Work request -
Please transcribe exactly the line that holds "Task: Click the Create" and all lines that follow it to the end of the records below, omitting any pictures.

Dataset records -
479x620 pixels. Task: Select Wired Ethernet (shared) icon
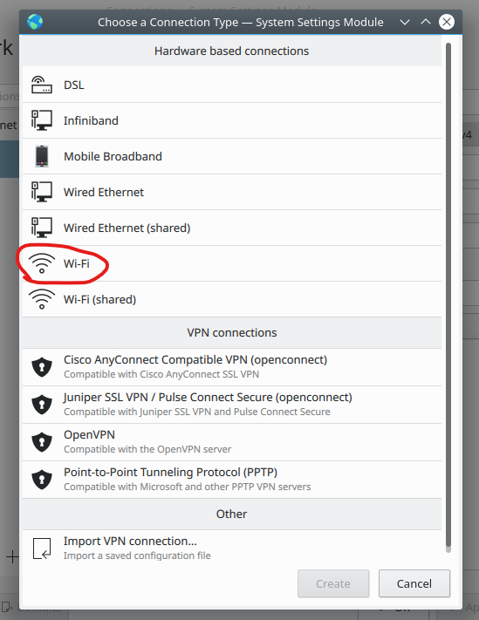coord(42,228)
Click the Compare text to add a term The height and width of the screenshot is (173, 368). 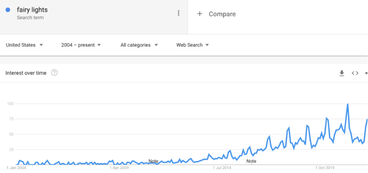222,14
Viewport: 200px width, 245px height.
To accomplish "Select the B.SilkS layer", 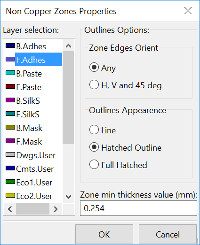I will tap(28, 101).
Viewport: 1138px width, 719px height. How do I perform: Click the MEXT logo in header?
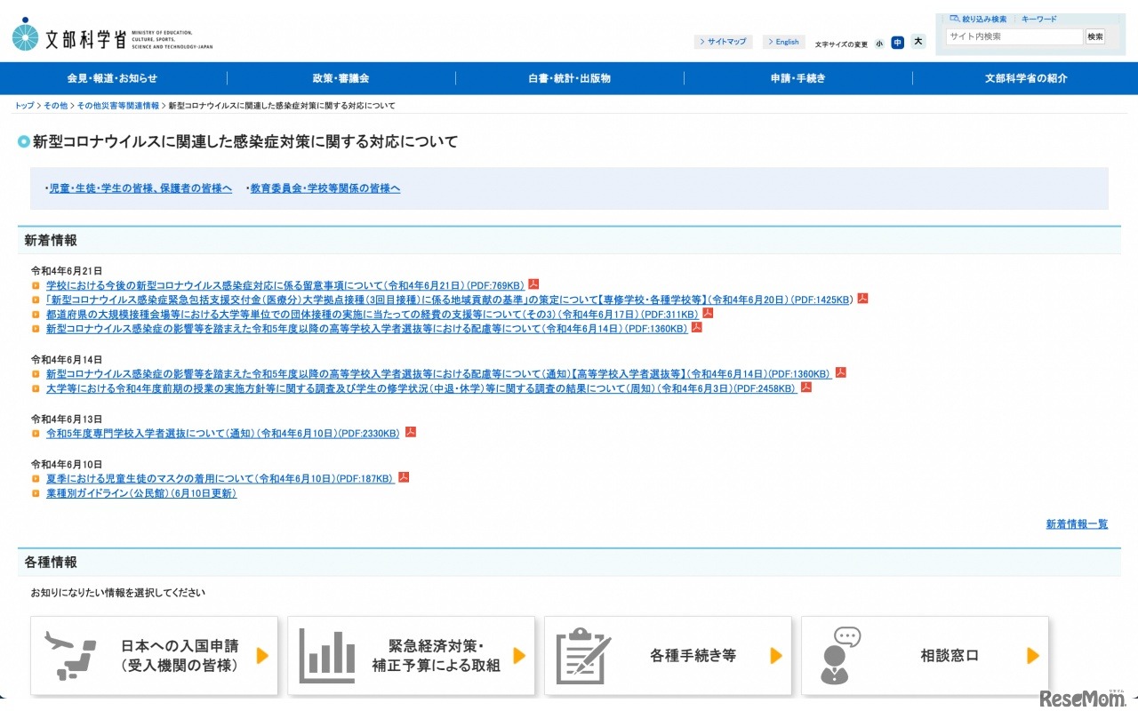[112, 35]
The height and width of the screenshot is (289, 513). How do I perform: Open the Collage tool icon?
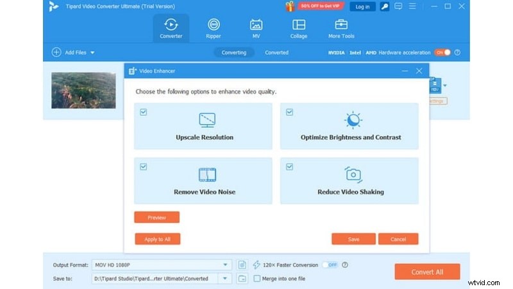pyautogui.click(x=298, y=25)
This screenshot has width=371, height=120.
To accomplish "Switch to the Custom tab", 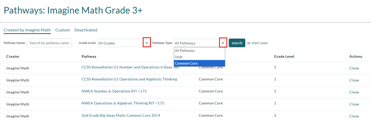I will pos(63,30).
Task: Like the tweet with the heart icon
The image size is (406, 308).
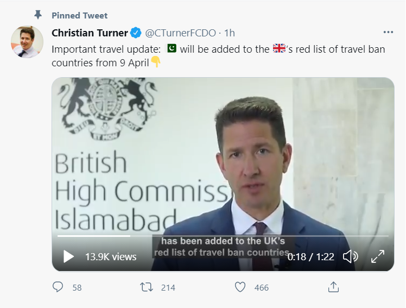Action: (x=240, y=287)
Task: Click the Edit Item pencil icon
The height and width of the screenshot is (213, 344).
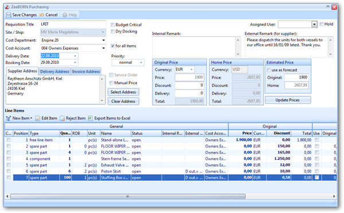Action: click(38, 119)
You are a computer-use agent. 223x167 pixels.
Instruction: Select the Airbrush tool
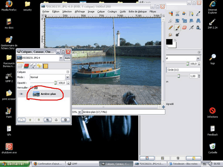(191, 28)
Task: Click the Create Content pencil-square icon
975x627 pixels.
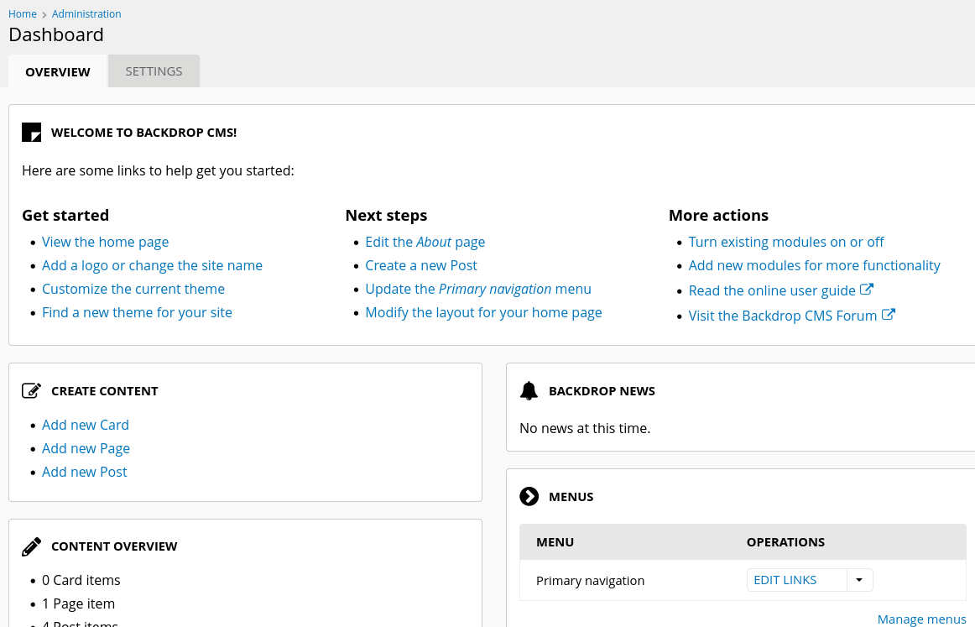Action: tap(31, 391)
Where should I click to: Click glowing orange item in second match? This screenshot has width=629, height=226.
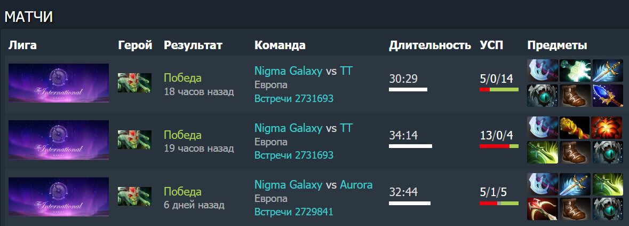coord(607,128)
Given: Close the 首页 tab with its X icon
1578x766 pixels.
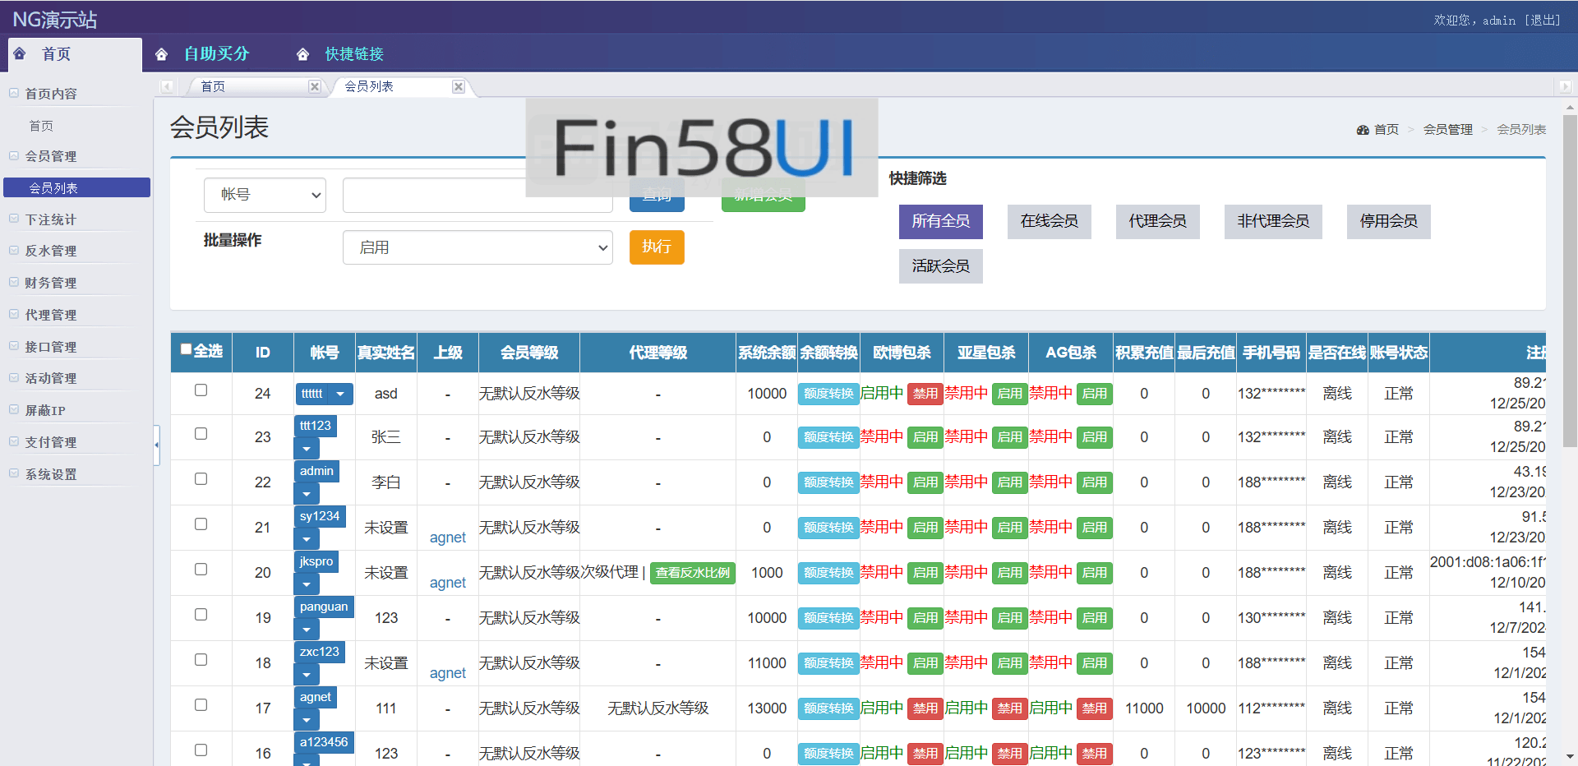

Exercise result -
Task: Click the Create Content pencil-square icon
975x627 pixels.
Action: tap(31, 391)
Where should I click to: Click glowing orange item in second match? This screenshot has width=629, height=226.
coord(607,128)
Given: Close the 首页 tab with its X icon
1578x766 pixels.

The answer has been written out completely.